◆ TASK REQUIREMENTS
Beginning at the line that contains "At what coordinates should I click to accomplish: Click", write out every line down to the end of the records, with both ends kept and nothing added.

◆ DATASET RECORDS
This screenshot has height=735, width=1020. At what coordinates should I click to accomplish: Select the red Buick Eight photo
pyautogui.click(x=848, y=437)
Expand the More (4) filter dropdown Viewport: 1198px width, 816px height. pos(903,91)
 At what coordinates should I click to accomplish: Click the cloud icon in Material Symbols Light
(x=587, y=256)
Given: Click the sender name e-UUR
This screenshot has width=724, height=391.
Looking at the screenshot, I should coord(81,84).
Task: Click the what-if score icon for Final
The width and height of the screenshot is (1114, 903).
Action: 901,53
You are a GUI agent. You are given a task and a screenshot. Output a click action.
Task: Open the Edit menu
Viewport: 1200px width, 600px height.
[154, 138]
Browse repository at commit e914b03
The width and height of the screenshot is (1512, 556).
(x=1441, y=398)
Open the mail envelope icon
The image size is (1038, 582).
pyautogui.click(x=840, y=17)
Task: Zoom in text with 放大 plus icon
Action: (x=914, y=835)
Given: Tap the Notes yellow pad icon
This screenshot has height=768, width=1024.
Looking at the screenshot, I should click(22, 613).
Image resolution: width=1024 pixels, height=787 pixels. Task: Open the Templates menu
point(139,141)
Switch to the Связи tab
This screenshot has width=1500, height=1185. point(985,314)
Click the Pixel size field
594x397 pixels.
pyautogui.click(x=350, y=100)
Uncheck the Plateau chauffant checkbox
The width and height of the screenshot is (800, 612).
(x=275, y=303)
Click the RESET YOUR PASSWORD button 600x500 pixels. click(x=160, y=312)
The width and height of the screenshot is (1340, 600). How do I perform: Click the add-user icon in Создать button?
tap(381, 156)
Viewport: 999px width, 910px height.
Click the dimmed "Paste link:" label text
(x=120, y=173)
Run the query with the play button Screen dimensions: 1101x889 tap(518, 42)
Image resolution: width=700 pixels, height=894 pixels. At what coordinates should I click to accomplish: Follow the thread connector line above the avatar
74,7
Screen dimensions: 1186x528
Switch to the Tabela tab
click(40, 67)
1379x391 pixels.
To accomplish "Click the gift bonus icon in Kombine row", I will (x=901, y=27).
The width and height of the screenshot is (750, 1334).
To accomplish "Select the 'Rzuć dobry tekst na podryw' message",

◆ ANSWER BOX
 At what coordinates should I click to accomplish: Click the cloud icon in Material Symbols Light
(x=587, y=256)
Given: Click the sender name e-UUR
This screenshot has width=724, height=391.
Looking at the screenshot, I should coord(81,84).
Task: Click the what-if score icon for Final
The width and height of the screenshot is (1114, 903).
Action: 901,53
You are a GUI agent. You are given a task and a screenshot. Output a click action.
Task: Open the Edit menu
Viewport: 1200px width, 600px height.
[154, 138]
Browse repository at commit e914b03
The width and height of the screenshot is (1512, 556).
(x=1441, y=398)
Open the mail envelope icon
The image size is (1038, 582).
pyautogui.click(x=840, y=17)
Task: Zoom in text with 放大 plus icon
Action: (x=914, y=835)
Given: Tap the Notes yellow pad icon
This screenshot has height=768, width=1024.
Looking at the screenshot, I should click(22, 613).
Image resolution: width=1024 pixels, height=787 pixels. Task: Open the Templates menu
point(139,141)
Switch to the Связи tab
This screenshot has width=1500, height=1185. point(985,314)
Click the Pixel size field
594x397 pixels.
pyautogui.click(x=350, y=100)
Uncheck the Plateau chauffant checkbox
The width and height of the screenshot is (800, 612).
(x=275, y=303)
Click the RESET YOUR PASSWORD button 600x500 pixels. click(x=160, y=312)
The width and height of the screenshot is (1340, 600). How do I perform: Click the add-user icon in Создать button?
tap(381, 156)
Viewport: 999px width, 910px height.
Click the dimmed "Paste link:" label text
(x=120, y=173)
Run the query with the play button Screen dimensions: 1101x889 tap(518, 42)
Image resolution: width=700 pixels, height=894 pixels. At what coordinates should I click to accomplish: Follow the thread connector line above the avatar
74,7
Screen dimensions: 1186x528
Switch to the Tabela tab
click(40, 67)
1379x391 pixels.
To accomplish "Click the gift bonus icon in Kombine row", I will (x=901, y=27).
The width and height of the screenshot is (750, 1334).
To accomplish "Select the 'Rzuć dobry tekst na podryw' message",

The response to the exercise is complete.